The initialization problem you didn’t know existed

Grounded Token Initialization for New Vocabulary in LMs for Generative Recommendation (Daiwei Chen et al., LinkedIn) addresses a quiet pathology in vocabulary extension: the standard approach initializes all new tokens to the same vector — the mean of the existing vocabulary — and assumes fine-tuning will sort it out.

The paper shows it doesn’t sort it out. SVD analysis on embedding matrices after fine-tuning reveals that mean-initialized embeddings remain in a low-rank degenerate subspace regardless of training duration. All new tokens start at the same point; the gradient landscape never fully unentangles them.

GTI (Grounded Token Initialization) adds a short pre-training stage before standard fine-tuning. The backbone is frozen; only the new token embeddings are trained, using paired (text description → token ID) and (token ID → text description) examples. The grounding is bidirectional because weight tying in the LM head means the same embedding matrix handles both reading and generation.

On LinkedIn’s industrial job-candidate retrieval dataset, GTI achieves +21.63% relative gain at P@5 versus vanilla fine-tuning, compared to +6.38% for the competing LC-Rec approach. On the public Vibrent clothes rental dataset, recall improvement at @20 is +26.02% versus +13.41% for LC-Rec. Important disclaimer: the industrial numbers are relative only — absolute performance is withheld for commercial reasons. All experiments use Qwen3-0.6B. One backbone, two datasets, both in the recommendation domain.

The pattern itself — freeze backbone, train only new embeddings, use paired text supervision, then continue to full fine-tuning — requires no architectural changes and is achievable with a standard SFT loop. If you’re ever adding domain-specific control tokens, tool tokens, or discrete codebook entries to a pretrained model, the argument for a grounding stage first is now formally supported.

**Excerpted records**
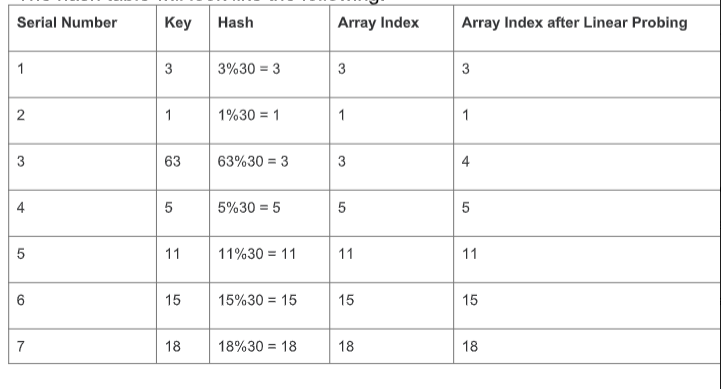The height and width of the screenshot is (389, 721).
Task: Click linear probing value 11 in row five
Action: (x=469, y=254)
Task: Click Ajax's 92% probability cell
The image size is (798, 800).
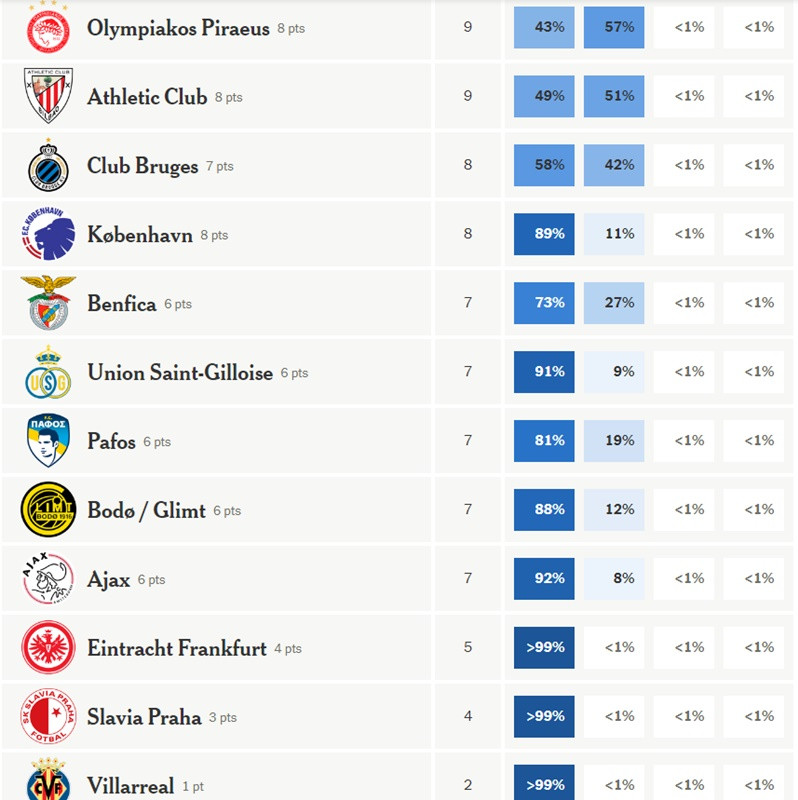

**What to do**
(a) In the passage on grounded token initialization, which model do all the experiments use?
(b) Extend the passage on grounded token initialization with the next part, beginning right after its final sentence.
The listing is unrelated to the passage on grounded token initialization.

**Results**
(a) Qwen3-0.6B.

(b)
The map of agentic tool use

Agentic Tool Use in Large Language Models (Hu et al., Harbin Institute of Technology / TikTok) is a survey, not an experiment. Its contribution is organizational: it segments five years of research into three paradigms — prompting frozen models to use tools, fine-tuning on tool-use data, and RL-optimized tool-use policy — and uses that frame to make the progression legible.

A few specific findings from cited work are worth pulling out. Toolformer’s self-supervised criterion (retain a tool call only if inserting it reduces next-token prediction loss on subsequent tokens) is a concrete and reproducible threshold, not a heuristic. SearchR1 induced query reformulation and information synthesis from sparse outcome rewards alone, with no dense reward shaping. The Agentless paper’s finding that “carefully designed pipelines may outperform more complex long-horizon agents when task structure is clear” is a counterintuitive data point worth keeping around.

The survey’s section on MCP standardization (§7.1) notes that tool libraries are expected to become “dynamic protocol-compliant marketplaces,” transforming tool integration from O(n²) pairwise adapters to O(n) standard-compliant implementations. Jarvis’s current skill system is a hand-rolled approximation of this, which means watching MCP ecosystem maturity is worth doing.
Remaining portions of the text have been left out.